>>>

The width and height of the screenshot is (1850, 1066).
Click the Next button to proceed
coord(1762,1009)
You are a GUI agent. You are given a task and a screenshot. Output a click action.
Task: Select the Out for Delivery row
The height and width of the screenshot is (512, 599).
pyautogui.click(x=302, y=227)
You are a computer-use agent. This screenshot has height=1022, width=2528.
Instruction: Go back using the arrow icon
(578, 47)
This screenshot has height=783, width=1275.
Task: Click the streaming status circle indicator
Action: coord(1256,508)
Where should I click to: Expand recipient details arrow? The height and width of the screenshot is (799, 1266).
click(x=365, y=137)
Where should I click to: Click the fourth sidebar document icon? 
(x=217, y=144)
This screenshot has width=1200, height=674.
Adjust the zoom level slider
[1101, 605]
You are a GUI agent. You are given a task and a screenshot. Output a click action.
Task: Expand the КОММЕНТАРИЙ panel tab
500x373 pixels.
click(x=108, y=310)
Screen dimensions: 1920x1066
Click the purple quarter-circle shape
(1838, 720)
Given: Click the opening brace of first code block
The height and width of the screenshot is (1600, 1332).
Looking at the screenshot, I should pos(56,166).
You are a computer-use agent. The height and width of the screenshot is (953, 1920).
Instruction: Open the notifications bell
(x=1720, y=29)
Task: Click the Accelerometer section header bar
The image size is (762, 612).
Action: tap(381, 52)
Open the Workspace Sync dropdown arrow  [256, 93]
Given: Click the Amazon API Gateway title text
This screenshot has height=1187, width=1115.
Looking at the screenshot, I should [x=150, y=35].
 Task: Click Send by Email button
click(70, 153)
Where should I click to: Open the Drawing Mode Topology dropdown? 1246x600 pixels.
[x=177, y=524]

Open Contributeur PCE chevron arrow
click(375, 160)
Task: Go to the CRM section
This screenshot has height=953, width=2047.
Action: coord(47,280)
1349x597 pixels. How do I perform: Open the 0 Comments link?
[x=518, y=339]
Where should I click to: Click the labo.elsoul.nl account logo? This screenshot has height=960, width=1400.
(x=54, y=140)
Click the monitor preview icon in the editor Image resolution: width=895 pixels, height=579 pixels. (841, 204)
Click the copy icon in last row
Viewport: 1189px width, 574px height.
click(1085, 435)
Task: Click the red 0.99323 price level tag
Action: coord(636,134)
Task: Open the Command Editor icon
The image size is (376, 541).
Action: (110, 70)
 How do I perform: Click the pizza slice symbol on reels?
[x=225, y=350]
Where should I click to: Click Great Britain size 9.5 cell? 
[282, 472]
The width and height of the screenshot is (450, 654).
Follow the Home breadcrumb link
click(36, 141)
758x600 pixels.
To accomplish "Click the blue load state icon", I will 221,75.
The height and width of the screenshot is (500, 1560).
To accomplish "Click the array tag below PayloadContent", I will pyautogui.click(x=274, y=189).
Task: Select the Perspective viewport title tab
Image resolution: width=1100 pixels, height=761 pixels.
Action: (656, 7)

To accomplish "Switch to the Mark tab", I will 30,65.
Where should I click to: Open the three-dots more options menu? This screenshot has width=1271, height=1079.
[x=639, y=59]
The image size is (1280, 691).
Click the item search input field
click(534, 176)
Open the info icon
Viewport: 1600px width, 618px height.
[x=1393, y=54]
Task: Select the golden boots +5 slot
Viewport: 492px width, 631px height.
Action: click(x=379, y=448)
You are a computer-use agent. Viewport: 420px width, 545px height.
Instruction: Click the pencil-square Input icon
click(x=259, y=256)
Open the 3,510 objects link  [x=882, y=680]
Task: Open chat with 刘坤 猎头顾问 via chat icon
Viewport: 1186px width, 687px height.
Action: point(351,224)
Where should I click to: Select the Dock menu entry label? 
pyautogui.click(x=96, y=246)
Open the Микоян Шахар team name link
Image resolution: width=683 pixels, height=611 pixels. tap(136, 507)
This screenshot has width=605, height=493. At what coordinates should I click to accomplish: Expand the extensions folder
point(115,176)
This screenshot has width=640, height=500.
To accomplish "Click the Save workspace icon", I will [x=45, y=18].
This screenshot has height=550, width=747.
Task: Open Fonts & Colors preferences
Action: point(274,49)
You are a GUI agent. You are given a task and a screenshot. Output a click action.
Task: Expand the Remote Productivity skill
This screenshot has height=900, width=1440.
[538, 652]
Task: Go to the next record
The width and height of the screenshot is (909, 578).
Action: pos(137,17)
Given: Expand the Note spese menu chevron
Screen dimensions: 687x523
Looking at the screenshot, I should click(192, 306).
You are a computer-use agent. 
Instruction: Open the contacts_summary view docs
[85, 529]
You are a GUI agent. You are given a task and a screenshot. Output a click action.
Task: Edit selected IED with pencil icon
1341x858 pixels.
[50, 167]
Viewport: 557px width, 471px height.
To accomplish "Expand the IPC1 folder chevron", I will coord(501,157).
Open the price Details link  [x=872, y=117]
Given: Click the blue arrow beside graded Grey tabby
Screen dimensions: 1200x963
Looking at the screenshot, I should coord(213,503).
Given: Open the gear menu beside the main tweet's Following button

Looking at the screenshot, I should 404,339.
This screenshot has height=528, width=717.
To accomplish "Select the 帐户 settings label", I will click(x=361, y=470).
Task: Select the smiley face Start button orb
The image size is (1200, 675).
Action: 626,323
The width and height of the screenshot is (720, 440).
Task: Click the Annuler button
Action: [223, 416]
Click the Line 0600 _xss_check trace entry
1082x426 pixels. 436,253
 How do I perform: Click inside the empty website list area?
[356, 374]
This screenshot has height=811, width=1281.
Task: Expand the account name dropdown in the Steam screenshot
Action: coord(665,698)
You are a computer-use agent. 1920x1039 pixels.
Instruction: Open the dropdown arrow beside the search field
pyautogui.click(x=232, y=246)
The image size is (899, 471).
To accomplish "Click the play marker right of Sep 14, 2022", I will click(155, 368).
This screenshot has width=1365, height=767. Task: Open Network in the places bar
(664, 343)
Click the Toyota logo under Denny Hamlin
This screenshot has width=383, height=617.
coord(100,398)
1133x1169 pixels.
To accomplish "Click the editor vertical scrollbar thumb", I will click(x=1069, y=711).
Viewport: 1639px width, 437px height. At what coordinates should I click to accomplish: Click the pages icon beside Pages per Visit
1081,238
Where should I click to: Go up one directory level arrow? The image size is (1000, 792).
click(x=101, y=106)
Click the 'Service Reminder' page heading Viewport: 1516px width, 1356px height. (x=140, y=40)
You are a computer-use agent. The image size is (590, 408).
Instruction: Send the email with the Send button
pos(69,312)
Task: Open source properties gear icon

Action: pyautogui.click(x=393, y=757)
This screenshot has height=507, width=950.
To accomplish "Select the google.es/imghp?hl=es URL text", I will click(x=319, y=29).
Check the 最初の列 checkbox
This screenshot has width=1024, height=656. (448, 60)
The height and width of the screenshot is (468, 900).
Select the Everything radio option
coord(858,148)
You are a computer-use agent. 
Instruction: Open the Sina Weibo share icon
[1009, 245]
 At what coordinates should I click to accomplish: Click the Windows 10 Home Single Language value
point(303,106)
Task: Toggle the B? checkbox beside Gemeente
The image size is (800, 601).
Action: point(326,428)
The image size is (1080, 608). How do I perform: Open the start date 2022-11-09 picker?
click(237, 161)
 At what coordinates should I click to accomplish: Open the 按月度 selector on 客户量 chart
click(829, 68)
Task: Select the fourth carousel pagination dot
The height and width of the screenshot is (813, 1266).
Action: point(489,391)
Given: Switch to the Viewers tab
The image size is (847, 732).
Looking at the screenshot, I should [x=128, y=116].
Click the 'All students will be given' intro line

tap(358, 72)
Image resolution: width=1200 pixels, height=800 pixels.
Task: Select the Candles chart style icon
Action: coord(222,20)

<<<

Work to be completed> Go through the listing and copy all of it exactly.

Expected output>
The width and height of the screenshot is (1850, 1066).
Click the Next button to proceed
coord(1762,1009)
You are a GUI agent. You are given a task and a screenshot. Output a click action.
Task: Select the Out for Delivery row
The height and width of the screenshot is (512, 599).
pyautogui.click(x=302, y=227)
You are a computer-use agent. This screenshot has height=1022, width=2528.
Instruction: Go back using the arrow icon
(578, 47)
This screenshot has height=783, width=1275.
Task: Click the streaming status circle indicator
Action: coord(1256,508)
Where should I click to: Expand recipient details arrow? The height and width of the screenshot is (799, 1266).
click(x=365, y=137)
Where should I click to: Click the fourth sidebar document icon? 
(x=217, y=144)
This screenshot has width=1200, height=674.
Adjust the zoom level slider
[1101, 605]
You are a GUI agent. You are given a task and a screenshot. Output a click action.
Task: Expand the КОММЕНТАРИЙ panel tab
500x373 pixels.
click(x=108, y=310)
Screen dimensions: 1920x1066
Click the purple quarter-circle shape
(1838, 720)
Given: Click the opening brace of first code block
The height and width of the screenshot is (1600, 1332).
Looking at the screenshot, I should pos(56,166).
You are a computer-use agent. The height and width of the screenshot is (953, 1920).
Instruction: Open the notifications bell
(x=1720, y=29)
Task: Click the Accelerometer section header bar
The image size is (762, 612).
Action: tap(381, 52)
Open the Workspace Sync dropdown arrow  [256, 93]
Given: Click the Amazon API Gateway title text
This screenshot has height=1187, width=1115.
Looking at the screenshot, I should [x=150, y=35].
 Task: Click Send by Email button
click(70, 153)
Where should I click to: Open the Drawing Mode Topology dropdown? 1246x600 pixels.
[x=177, y=524]

Open Contributeur PCE chevron arrow
click(375, 160)
Task: Go to the CRM section
This screenshot has height=953, width=2047.
Action: coord(47,280)
1349x597 pixels. How do I perform: Open the 0 Comments link?
[x=518, y=339]
Where should I click to: Click the labo.elsoul.nl account logo? This screenshot has height=960, width=1400.
(x=54, y=140)
Click the monitor preview icon in the editor Image resolution: width=895 pixels, height=579 pixels. (841, 204)
Click the copy icon in last row
Viewport: 1189px width, 574px height.
click(1085, 435)
Task: Click the red 0.99323 price level tag
Action: coord(636,134)
Task: Open the Command Editor icon
The image size is (376, 541).
Action: (110, 70)
 How do I perform: Click the pizza slice symbol on reels?
[x=225, y=350]
Where should I click to: Click Great Britain size 9.5 cell? 
[282, 472]
The width and height of the screenshot is (450, 654).
Follow the Home breadcrumb link
click(36, 141)
758x600 pixels.
To accomplish "Click the blue load state icon", I will 221,75.
The height and width of the screenshot is (500, 1560).
To accomplish "Click the array tag below PayloadContent", I will pyautogui.click(x=274, y=189).
Task: Select the Perspective viewport title tab
Image resolution: width=1100 pixels, height=761 pixels.
Action: (656, 7)

To accomplish "Switch to the Mark tab", I will 30,65.
Where should I click to: Open the three-dots more options menu? This screenshot has width=1271, height=1079.
[x=639, y=59]
The image size is (1280, 691).
Click the item search input field
click(534, 176)
Open the info icon
Viewport: 1600px width, 618px height.
[x=1393, y=54]
Task: Select the golden boots +5 slot
Viewport: 492px width, 631px height.
Action: click(x=379, y=448)
You are a computer-use agent. Viewport: 420px width, 545px height.
Instruction: Click the pencil-square Input icon
click(x=259, y=256)
Open the 3,510 objects link  [x=882, y=680]
Task: Open chat with 刘坤 猎头顾问 via chat icon
Viewport: 1186px width, 687px height.
Action: point(351,224)
Where should I click to: Select the Dock menu entry label? 
pyautogui.click(x=96, y=246)
Open the Микоян Шахар team name link
Image resolution: width=683 pixels, height=611 pixels. tap(136, 507)
This screenshot has width=605, height=493. At what coordinates should I click to accomplish: Expand the extensions folder
point(115,176)
This screenshot has width=640, height=500.
To accomplish "Click the Save workspace icon", I will [x=45, y=18].
This screenshot has height=550, width=747.
Task: Open Fonts & Colors preferences
Action: point(274,49)
You are a GUI agent. You are given a task and a screenshot. Output a click action.
Task: Expand the Remote Productivity skill
This screenshot has height=900, width=1440.
[538, 652]
Task: Go to the next record
The width and height of the screenshot is (909, 578).
Action: pos(137,17)
Given: Expand the Note spese menu chevron
Screen dimensions: 687x523
Looking at the screenshot, I should click(192, 306).
You are a computer-use agent. 
Instruction: Open the contacts_summary view docs
[85, 529]
You are a GUI agent. You are given a task and a screenshot. Output a click action.
Task: Edit selected IED with pencil icon
1341x858 pixels.
[50, 167]
Viewport: 557px width, 471px height.
To accomplish "Expand the IPC1 folder chevron", I will coord(501,157).
Open the price Details link  [x=872, y=117]
Given: Click the blue arrow beside graded Grey tabby
Screen dimensions: 1200x963
Looking at the screenshot, I should coord(213,503).
Given: Open the gear menu beside the main tweet's Following button

Looking at the screenshot, I should 404,339.
This screenshot has height=528, width=717.
To accomplish "Select the 帐户 settings label", I will click(x=361, y=470).
Task: Select the smiley face Start button orb
The image size is (1200, 675).
Action: 626,323
The width and height of the screenshot is (720, 440).
Task: Click the Annuler button
Action: [223, 416]
Click the Line 0600 _xss_check trace entry
1082x426 pixels. 436,253
 How do I perform: Click inside the empty website list area?
[356, 374]
This screenshot has height=811, width=1281.
Task: Expand the account name dropdown in the Steam screenshot
Action: coord(665,698)
You are a computer-use agent. 1920x1039 pixels.
Instruction: Open the dropdown arrow beside the search field
pyautogui.click(x=232, y=246)
The image size is (899, 471).
To accomplish "Click the play marker right of Sep 14, 2022", I will click(155, 368).
This screenshot has width=1365, height=767. Task: Open Network in the places bar
(664, 343)
Click the Toyota logo under Denny Hamlin
This screenshot has width=383, height=617.
coord(100,398)
1133x1169 pixels.
To accomplish "Click the editor vertical scrollbar thumb", I will click(x=1069, y=711).
Viewport: 1639px width, 437px height. At what coordinates should I click to accomplish: Click the pages icon beside Pages per Visit
1081,238
Where should I click to: Go up one directory level arrow? The image size is (1000, 792).
click(x=101, y=106)
Click the 'Service Reminder' page heading Viewport: 1516px width, 1356px height. (x=140, y=40)
You are a computer-use agent. The image size is (590, 408).
Instruction: Send the email with the Send button
pos(69,312)
Task: Open source properties gear icon

Action: pyautogui.click(x=393, y=757)
This screenshot has height=507, width=950.
To accomplish "Select the google.es/imghp?hl=es URL text", I will click(x=319, y=29).
Check the 最初の列 checkbox
This screenshot has width=1024, height=656. (448, 60)
The height and width of the screenshot is (468, 900).
Select the Everything radio option
coord(858,148)
You are a computer-use agent. 
Instruction: Open the Sina Weibo share icon
[1009, 245]
 At what coordinates should I click to accomplish: Click the Windows 10 Home Single Language value
point(303,106)
Task: Toggle the B? checkbox beside Gemeente
The image size is (800, 601).
Action: point(326,428)
The image size is (1080, 608). How do I perform: Open the start date 2022-11-09 picker?
click(237, 161)
 At what coordinates should I click to accomplish: Open the 按月度 selector on 客户量 chart
click(829, 68)
Task: Select the fourth carousel pagination dot
The height and width of the screenshot is (813, 1266).
Action: point(489,391)
Given: Switch to the Viewers tab
The image size is (847, 732).
Looking at the screenshot, I should [x=128, y=116].
Click the 'All students will be given' intro line

tap(358, 72)
Image resolution: width=1200 pixels, height=800 pixels.
Task: Select the Candles chart style icon
Action: coord(222,20)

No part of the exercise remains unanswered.